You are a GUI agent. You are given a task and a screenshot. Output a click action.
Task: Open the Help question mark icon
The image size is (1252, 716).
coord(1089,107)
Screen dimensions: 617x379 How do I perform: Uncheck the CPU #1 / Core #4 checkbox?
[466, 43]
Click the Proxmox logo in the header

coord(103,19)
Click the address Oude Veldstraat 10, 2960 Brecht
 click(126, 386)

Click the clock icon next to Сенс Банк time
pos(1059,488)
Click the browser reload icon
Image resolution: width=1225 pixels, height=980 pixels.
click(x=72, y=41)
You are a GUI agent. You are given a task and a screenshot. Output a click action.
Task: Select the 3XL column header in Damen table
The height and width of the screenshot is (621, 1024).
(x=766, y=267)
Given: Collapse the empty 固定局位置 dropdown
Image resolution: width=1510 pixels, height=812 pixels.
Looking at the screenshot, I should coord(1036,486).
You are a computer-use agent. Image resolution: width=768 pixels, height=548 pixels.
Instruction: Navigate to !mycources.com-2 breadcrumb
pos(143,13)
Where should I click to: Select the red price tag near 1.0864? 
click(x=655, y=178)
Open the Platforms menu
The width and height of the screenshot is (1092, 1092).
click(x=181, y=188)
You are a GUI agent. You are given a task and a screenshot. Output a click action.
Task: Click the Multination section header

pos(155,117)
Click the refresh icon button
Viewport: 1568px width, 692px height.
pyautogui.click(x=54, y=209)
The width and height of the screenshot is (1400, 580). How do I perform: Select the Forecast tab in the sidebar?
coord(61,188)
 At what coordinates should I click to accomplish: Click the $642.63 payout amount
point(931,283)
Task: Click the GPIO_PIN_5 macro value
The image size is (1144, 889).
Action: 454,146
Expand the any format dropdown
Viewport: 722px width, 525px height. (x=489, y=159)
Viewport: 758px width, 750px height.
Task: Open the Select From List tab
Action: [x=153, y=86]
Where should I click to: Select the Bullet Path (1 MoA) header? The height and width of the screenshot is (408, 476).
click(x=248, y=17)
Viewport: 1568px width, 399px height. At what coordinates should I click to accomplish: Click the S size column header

# # #

## What this task involves
Copy out each line of the records above that includes "column".

## Response
Task: Select the 3XL column header in Damen table
Viewport: 1568px width, 399px height. At what coordinates should I click to accomplish: Click the S size column header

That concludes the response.